3. Akumulasi garam (salt accumulation)
Flora mangrove seringkali menyimpan Na dan Cl pada bagian kulit kayu, akar
dan daun yang lebih tua. Daun penyimpan garam umumnya sukulen dan
pengguguran daun sukulen ini diperkirakan merupakan mekanisme
mengeluarkan kelebihan garam yang dapat menghambat pertumbuhan dan
pembentukan buah. Mekanisme adaptasi akumulasi garam ini terdapat pada
Excoecaria, Lumnitzera, Avicennia, Osbornia, Rhizophora, Sonneratia dan
Xylocarpus.

4. Berikan contoh dari mangrove minor, mayor, dan assosiasi ?

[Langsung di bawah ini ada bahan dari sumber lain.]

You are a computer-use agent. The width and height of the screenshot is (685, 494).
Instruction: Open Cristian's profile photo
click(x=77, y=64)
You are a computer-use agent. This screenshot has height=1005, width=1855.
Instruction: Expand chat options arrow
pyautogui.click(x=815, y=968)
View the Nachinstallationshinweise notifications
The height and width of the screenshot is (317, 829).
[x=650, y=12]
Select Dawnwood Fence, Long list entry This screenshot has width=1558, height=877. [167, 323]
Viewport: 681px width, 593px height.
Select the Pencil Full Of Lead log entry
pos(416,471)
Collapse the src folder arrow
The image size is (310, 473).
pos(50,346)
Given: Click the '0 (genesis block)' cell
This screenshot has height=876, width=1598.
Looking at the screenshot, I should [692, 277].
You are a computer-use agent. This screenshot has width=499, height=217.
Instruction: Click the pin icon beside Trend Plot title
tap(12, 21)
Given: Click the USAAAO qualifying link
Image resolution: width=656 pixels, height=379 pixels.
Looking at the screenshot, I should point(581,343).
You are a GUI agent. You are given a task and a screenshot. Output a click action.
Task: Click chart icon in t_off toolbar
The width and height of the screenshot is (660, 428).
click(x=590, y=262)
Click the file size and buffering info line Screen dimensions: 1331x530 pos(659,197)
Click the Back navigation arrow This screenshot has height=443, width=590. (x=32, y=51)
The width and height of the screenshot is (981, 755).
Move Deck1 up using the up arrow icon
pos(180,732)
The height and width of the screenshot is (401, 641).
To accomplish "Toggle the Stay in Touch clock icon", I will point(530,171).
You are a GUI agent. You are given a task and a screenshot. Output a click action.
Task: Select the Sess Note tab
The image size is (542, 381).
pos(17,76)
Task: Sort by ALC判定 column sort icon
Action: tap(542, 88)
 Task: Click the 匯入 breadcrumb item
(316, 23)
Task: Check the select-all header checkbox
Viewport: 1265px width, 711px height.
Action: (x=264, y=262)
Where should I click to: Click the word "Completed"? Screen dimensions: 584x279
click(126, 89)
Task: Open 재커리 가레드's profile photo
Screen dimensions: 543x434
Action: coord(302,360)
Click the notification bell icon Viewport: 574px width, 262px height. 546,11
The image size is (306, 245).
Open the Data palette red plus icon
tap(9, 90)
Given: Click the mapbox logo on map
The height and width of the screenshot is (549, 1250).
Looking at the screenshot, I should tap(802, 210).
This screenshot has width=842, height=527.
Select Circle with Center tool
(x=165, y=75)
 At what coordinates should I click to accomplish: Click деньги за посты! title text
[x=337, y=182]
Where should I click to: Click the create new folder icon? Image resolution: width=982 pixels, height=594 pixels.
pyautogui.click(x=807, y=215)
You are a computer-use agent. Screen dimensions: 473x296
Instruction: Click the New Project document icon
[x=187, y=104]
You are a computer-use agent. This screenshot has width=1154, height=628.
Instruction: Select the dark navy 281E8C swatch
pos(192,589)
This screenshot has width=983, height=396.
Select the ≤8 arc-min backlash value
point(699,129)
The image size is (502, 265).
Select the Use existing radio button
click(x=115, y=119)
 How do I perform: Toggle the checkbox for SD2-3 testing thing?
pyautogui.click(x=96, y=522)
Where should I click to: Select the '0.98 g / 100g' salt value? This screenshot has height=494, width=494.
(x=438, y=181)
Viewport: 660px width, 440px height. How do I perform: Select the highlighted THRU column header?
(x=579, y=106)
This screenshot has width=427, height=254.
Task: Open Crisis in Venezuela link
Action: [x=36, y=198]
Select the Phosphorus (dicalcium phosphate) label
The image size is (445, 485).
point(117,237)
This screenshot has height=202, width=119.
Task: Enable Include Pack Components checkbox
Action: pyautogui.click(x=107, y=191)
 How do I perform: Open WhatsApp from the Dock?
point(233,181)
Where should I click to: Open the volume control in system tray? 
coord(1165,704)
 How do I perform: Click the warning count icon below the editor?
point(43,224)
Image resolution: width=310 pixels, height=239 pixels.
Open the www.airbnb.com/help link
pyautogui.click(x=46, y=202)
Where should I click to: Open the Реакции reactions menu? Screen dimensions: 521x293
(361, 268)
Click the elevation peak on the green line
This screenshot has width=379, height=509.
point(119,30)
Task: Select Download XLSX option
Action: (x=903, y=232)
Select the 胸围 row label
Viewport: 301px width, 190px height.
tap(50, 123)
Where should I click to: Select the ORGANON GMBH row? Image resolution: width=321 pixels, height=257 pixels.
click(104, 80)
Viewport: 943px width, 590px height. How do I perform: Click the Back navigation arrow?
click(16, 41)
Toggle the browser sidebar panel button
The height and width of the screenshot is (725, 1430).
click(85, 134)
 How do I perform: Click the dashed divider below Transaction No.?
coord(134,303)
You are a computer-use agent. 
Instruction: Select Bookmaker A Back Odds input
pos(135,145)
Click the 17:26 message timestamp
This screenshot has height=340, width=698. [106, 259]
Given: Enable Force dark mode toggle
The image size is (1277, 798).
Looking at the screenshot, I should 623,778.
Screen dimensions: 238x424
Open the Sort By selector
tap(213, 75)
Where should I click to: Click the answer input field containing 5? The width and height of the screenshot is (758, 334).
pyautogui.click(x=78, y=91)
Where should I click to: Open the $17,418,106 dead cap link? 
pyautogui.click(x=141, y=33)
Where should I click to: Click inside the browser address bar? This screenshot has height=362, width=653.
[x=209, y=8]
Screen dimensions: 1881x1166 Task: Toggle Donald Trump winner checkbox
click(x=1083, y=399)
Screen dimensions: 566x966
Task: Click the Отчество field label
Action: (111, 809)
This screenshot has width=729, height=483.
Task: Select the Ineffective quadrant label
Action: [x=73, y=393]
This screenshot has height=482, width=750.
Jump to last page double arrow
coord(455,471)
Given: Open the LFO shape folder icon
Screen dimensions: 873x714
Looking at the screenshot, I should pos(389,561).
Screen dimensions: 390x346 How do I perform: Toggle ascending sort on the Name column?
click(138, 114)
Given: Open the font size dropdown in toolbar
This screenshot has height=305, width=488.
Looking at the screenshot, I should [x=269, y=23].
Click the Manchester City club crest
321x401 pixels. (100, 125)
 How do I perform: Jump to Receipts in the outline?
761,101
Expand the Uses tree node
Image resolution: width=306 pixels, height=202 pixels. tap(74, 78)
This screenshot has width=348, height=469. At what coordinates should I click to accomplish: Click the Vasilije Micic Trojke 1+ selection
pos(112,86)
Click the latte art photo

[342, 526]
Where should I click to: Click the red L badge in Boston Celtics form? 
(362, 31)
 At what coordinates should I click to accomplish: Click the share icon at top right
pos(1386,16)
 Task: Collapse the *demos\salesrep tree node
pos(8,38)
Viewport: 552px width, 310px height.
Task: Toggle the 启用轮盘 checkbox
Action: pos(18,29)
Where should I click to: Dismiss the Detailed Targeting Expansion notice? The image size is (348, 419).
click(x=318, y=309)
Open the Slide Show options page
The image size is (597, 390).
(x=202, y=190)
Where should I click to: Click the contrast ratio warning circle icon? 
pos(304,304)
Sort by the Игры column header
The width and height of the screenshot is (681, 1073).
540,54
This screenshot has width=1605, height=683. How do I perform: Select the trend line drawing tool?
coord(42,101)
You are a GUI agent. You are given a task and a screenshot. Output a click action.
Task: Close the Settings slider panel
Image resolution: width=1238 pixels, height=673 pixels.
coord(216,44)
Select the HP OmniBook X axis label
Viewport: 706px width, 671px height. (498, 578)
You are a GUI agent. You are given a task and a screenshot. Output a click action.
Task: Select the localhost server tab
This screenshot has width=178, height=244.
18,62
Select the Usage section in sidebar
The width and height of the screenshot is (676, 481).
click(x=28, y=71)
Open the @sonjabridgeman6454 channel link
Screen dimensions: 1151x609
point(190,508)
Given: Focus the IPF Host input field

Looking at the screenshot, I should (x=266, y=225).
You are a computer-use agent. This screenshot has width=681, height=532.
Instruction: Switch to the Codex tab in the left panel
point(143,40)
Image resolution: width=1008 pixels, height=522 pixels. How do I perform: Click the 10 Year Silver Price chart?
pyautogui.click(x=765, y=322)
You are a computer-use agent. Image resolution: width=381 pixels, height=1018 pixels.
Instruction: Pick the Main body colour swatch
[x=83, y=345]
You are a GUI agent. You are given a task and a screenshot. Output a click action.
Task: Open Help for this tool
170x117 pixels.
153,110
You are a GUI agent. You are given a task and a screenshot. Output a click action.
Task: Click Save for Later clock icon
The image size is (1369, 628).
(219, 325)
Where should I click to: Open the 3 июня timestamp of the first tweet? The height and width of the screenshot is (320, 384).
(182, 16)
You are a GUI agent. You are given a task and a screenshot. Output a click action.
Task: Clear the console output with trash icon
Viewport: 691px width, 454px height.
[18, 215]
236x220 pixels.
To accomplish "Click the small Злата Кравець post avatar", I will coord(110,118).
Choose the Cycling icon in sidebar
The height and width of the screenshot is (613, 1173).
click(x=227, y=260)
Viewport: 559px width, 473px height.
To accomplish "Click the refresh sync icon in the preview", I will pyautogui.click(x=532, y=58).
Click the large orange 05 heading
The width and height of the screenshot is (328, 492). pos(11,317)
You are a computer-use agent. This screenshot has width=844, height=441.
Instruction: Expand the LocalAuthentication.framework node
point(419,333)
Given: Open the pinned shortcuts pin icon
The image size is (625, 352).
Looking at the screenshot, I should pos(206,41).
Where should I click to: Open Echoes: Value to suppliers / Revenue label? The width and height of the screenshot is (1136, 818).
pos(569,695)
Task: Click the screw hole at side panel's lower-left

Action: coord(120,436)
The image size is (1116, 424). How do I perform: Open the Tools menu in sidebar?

Flora vegetasi mangrove menurut Tomlinson (1994) terbagi menjadi tiga elemen
berdasarkan ciri morfologi dan tempat tumbuh, yaitu :

1. Mangrove minor
Kelompok ini bukan merupakan bagian yang penting dari mangrove, biasanya
terdapat pada daerah tepi dan jarang sekali membentuk tegakan murni. Contoh:
Pemphis acidula (Sentigi), Excoecaria agallocha (Buta-buta), dan Xylocarpus
granatum (Nyirih).
2. Mangrove mayor
Kelompok ini memiliki seluruh atau sebagian dari ciri sebagai berikut :
 Hanya hidup pada lingkungan mangrove, yaitu mereka hanya terdapat
pada ekosistem mangrove dan tidak ditemukan di komunitas
terrestrial/darat
 Memiliki peran utama dalam struktur komunitas dan kemampuan untuk
membentuk tegakan murni (pure stand)
 Membentuk morfologi khusus untuk beradaptasi dalam lingkungannya;
yang jelas adalah akar napas, berasosiasi dengan pertukaran gas, dan
vivipari embrio
 Beberapa mekanisme fisiologis untuk pengeluaran garam sehingga
mereka dapat tumbuh di air laut; mereka seringkali terlihat
mengeluarkan garam
 Isolasi taksonomi dari kelompok terrestrial. Mangrove sejati
terpisahkan dari kelompoknya paling sedikit pada tingkat genus dan
terkadang pada tingkatan sub-family atau family.
3. Mangrove assosiasi
Kelompok ini tidak pernah tumbuh di dalam komunitas mangrove sejati dan
biasanya hidup bersama tumbuhan darat. Contoh: Vitex ovata (Legundi),
Terminalia catappa (Ketapang) dan Thespesia populnea (Waru laut).